_Task description:_
In the copy, keep every record exact and leave out all images.

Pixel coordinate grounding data
——

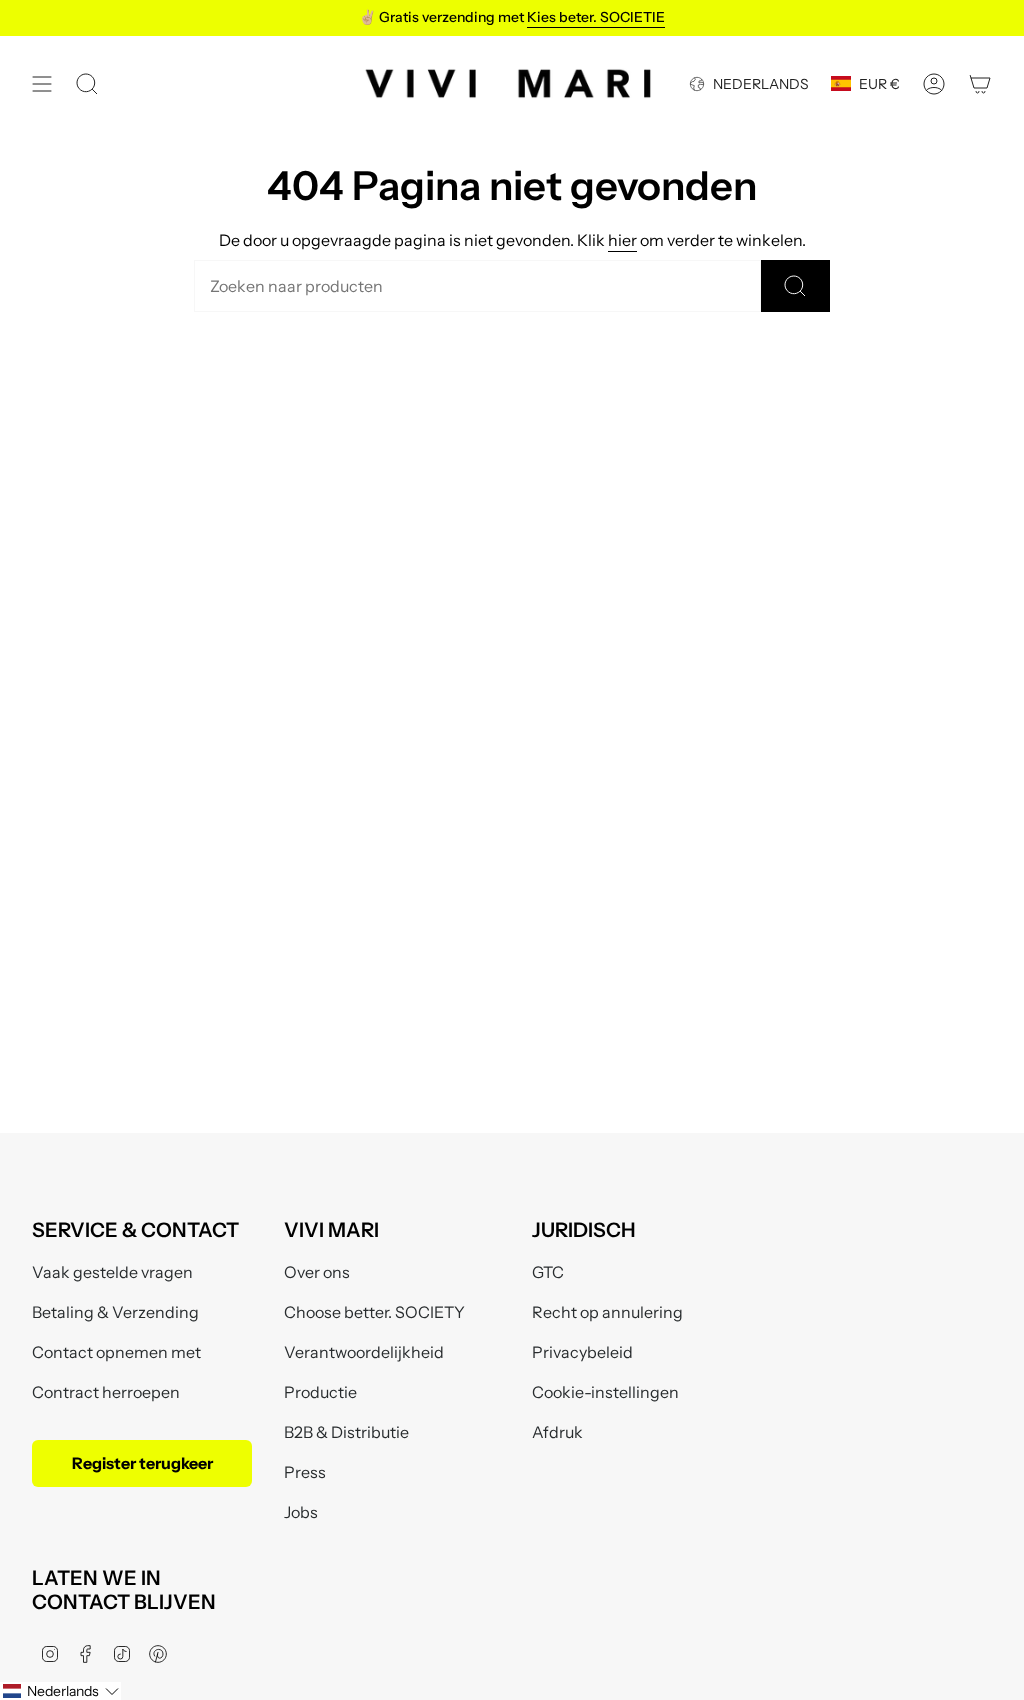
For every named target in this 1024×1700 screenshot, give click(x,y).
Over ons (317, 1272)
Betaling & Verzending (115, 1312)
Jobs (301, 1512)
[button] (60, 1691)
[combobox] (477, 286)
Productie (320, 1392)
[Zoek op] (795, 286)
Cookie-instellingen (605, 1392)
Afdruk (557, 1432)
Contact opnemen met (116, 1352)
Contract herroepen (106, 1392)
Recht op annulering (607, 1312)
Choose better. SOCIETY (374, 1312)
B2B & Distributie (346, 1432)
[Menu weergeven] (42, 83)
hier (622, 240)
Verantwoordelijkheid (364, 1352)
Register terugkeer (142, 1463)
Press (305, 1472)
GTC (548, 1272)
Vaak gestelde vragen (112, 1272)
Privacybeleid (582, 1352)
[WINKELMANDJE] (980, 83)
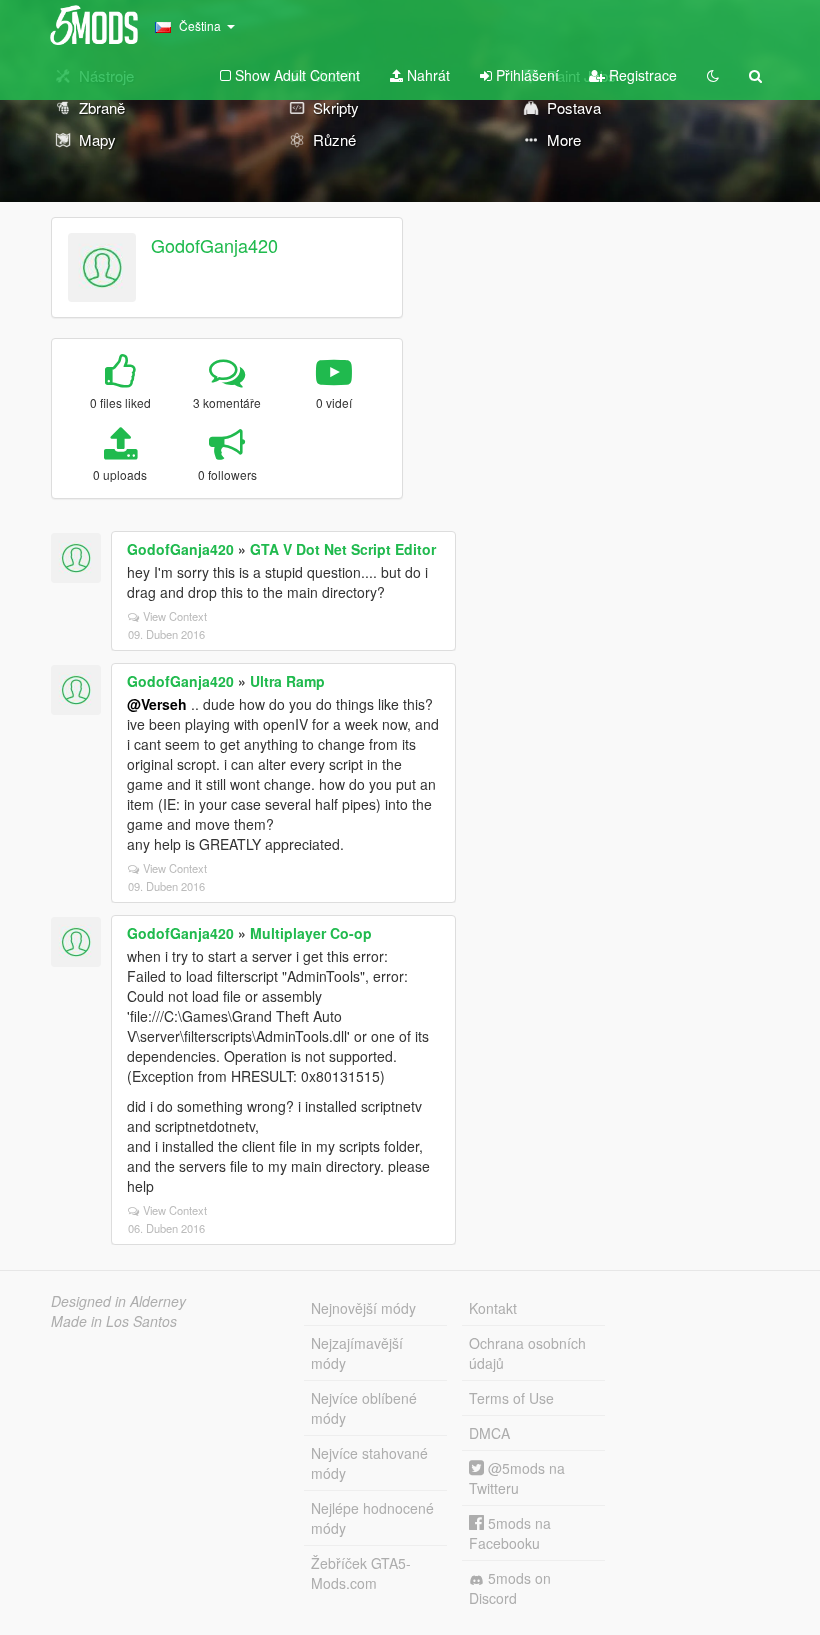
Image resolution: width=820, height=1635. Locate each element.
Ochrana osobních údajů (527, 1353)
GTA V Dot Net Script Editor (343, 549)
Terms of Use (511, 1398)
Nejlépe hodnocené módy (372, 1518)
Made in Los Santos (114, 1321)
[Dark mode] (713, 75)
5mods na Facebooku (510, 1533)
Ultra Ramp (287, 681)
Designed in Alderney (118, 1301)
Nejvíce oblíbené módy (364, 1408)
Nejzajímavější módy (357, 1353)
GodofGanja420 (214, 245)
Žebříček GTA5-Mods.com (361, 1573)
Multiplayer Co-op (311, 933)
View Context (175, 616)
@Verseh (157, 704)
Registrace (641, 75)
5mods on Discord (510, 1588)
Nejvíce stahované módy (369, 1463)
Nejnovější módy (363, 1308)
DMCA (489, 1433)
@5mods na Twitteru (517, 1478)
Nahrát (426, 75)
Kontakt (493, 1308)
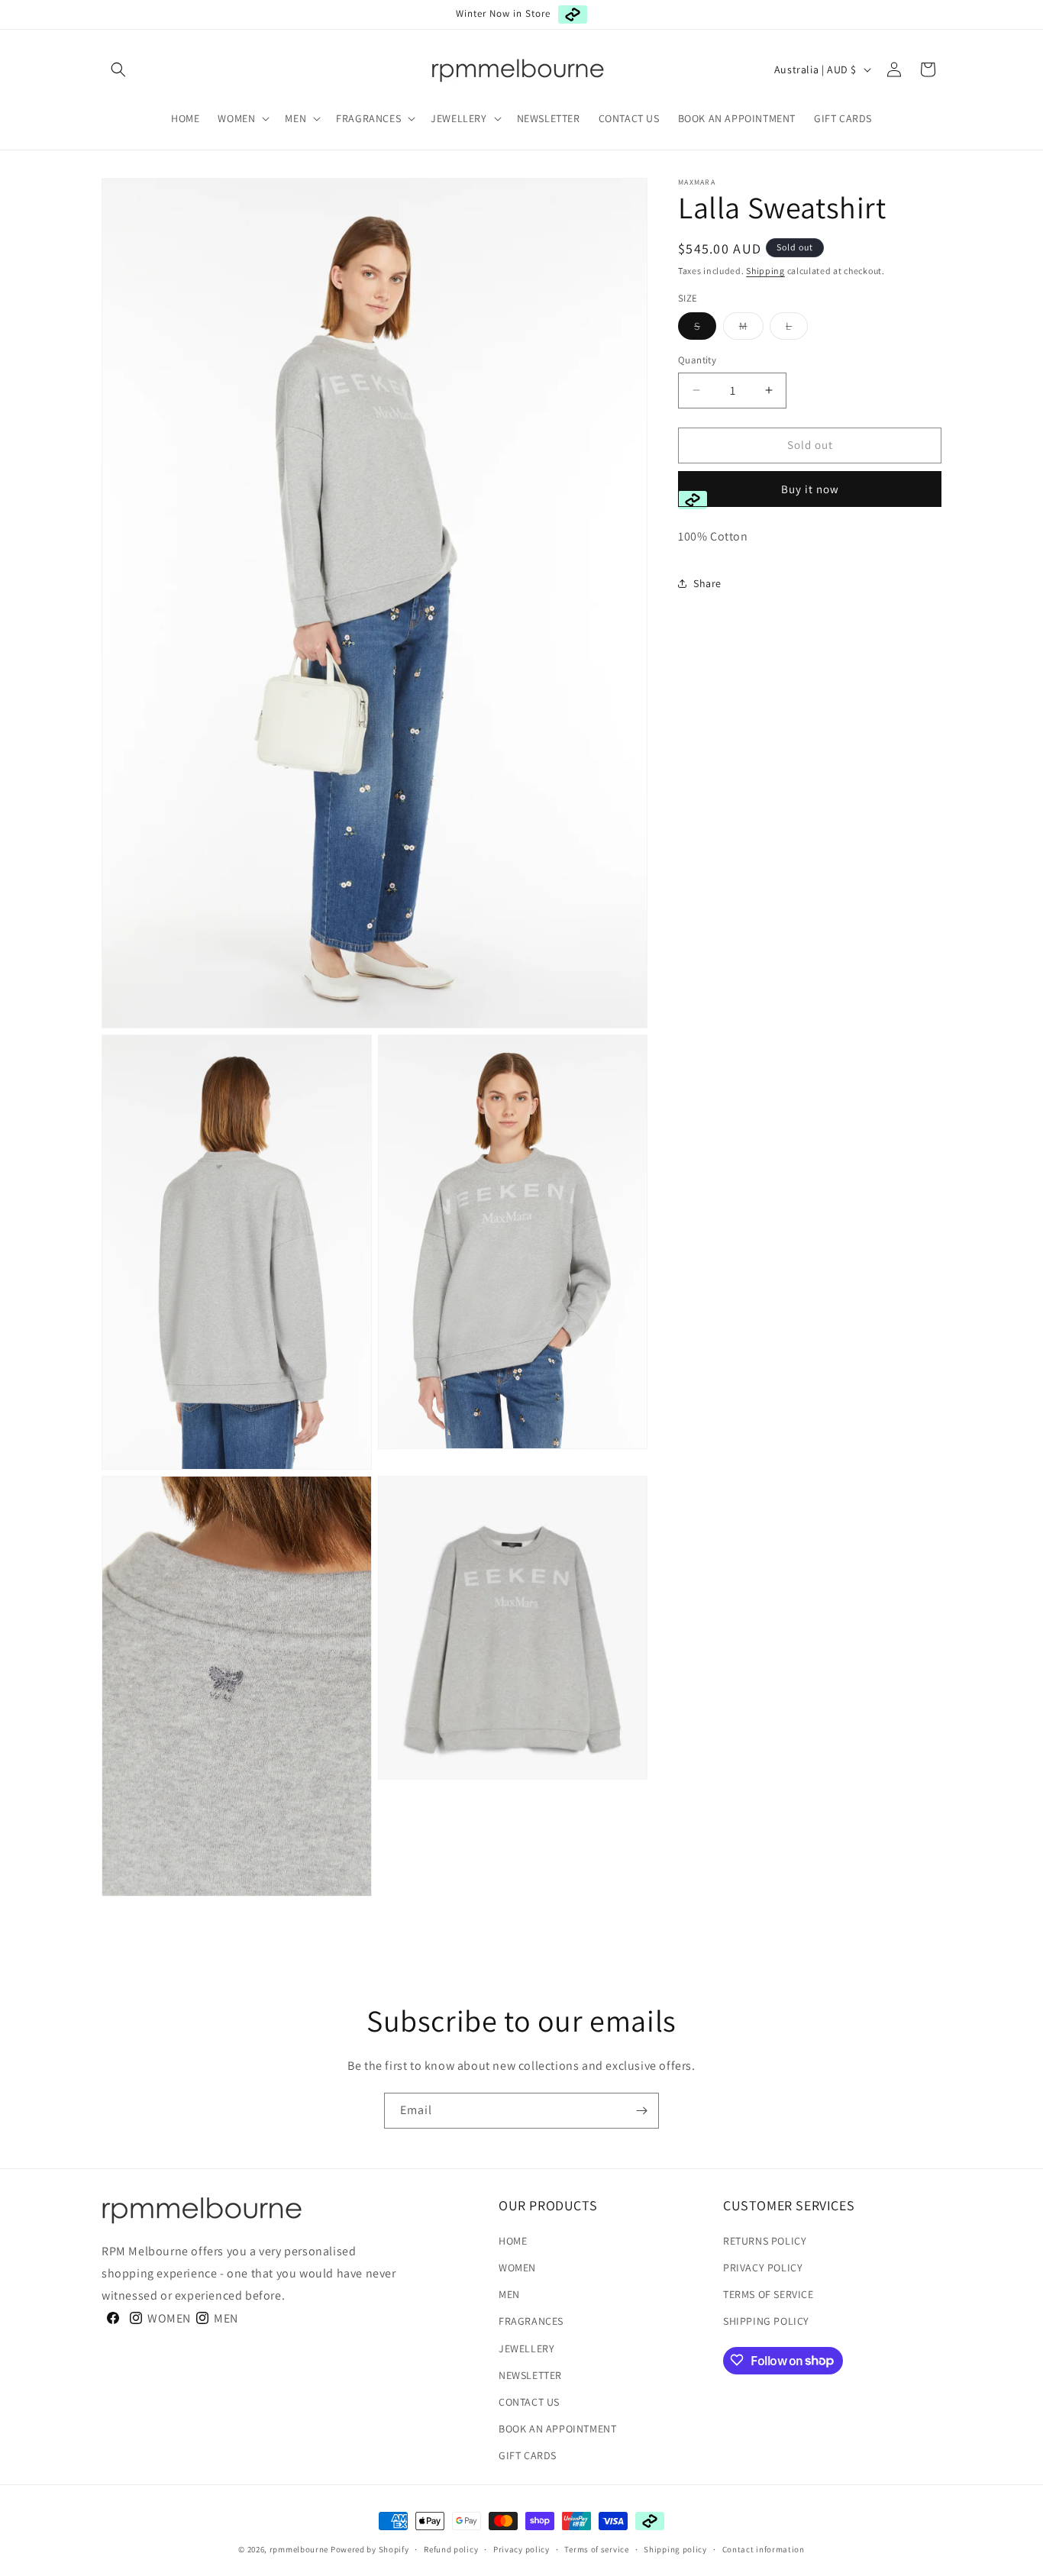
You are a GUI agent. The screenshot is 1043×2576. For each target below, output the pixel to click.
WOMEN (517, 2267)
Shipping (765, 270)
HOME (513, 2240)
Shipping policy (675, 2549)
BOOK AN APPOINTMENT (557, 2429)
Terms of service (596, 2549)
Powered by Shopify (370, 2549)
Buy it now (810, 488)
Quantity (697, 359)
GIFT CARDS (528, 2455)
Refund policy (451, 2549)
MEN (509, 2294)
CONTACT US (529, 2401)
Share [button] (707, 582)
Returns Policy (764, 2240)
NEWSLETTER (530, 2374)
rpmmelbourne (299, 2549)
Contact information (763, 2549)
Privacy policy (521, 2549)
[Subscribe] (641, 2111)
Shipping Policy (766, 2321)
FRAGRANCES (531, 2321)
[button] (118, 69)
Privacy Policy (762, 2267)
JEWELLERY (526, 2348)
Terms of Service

——

_Exercise response:_
For every named target in this 1024×1700 screenshot, give click(x,y).
Over ons (317, 1272)
Betaling & Verzending (115, 1312)
Jobs (301, 1512)
[button] (60, 1691)
[combobox] (477, 286)
Productie (320, 1392)
[Zoek op] (795, 286)
Cookie-instellingen (605, 1392)
Afdruk (557, 1432)
Contact opnemen met (116, 1352)
Contract herroepen (106, 1392)
Recht op annulering (607, 1312)
Choose better. SOCIETY (374, 1312)
B2B & Distributie (346, 1432)
[Menu weergeven] (42, 83)
hier (622, 240)
Verantwoordelijkheid (364, 1352)
Register terugkeer (142, 1463)
Press (305, 1472)
GTC (548, 1272)
Vaak gestelde vragen (112, 1272)
Privacybeleid (582, 1352)
[WINKELMANDJE] (980, 83)
Image resolution: width=820, height=1635. Locate each element.
Ochrana osobních údajů (527, 1353)
GTA V Dot Net Script Editor (343, 549)
Terms of Use (511, 1398)
Nejlépe hodnocené módy (372, 1518)
Made in Los Santos (114, 1321)
[Dark mode] (713, 75)
5mods na Facebooku (510, 1533)
Ultra Ramp (287, 681)
Designed in Alderney (118, 1301)
Nejvíce oblíbené módy (364, 1408)
Nejzajímavější módy (357, 1353)
GodofGanja420 (214, 245)
Žebříček GTA5-Mods.com (361, 1573)
Multiplayer Co-op (311, 933)
View Context (175, 616)
@Verseh (157, 704)
Registrace (641, 75)
5mods on Discord (510, 1588)
Nejvíce stahované módy (369, 1463)
Nejnovější módy (363, 1308)
DMCA (489, 1433)
@5mods na Twitteru (517, 1478)
Nahrát (426, 75)
Kontakt (493, 1308)
You are a GUI agent. The screenshot is 1043×2576. For each target below, output the pixel to click.
WOMEN (517, 2267)
Shipping (765, 270)
HOME (513, 2240)
Shipping policy (675, 2549)
BOOK AN APPOINTMENT (557, 2429)
Terms of service (596, 2549)
Powered by Shopify (370, 2549)
Buy it now (810, 488)
Quantity (697, 359)
GIFT CARDS (528, 2455)
Refund policy (451, 2549)
MEN (509, 2294)
CONTACT US (529, 2401)
Share [button] (707, 582)
Returns Policy (764, 2240)
NEWSLETTER (530, 2374)
rpmmelbourne (299, 2549)
Contact information (763, 2549)
Privacy policy (521, 2549)
[Subscribe] (641, 2111)
Shipping Policy (766, 2321)
FRAGRANCES (531, 2321)
[button] (118, 69)
Privacy Policy (762, 2267)
JEWELLERY (526, 2348)
Terms of Service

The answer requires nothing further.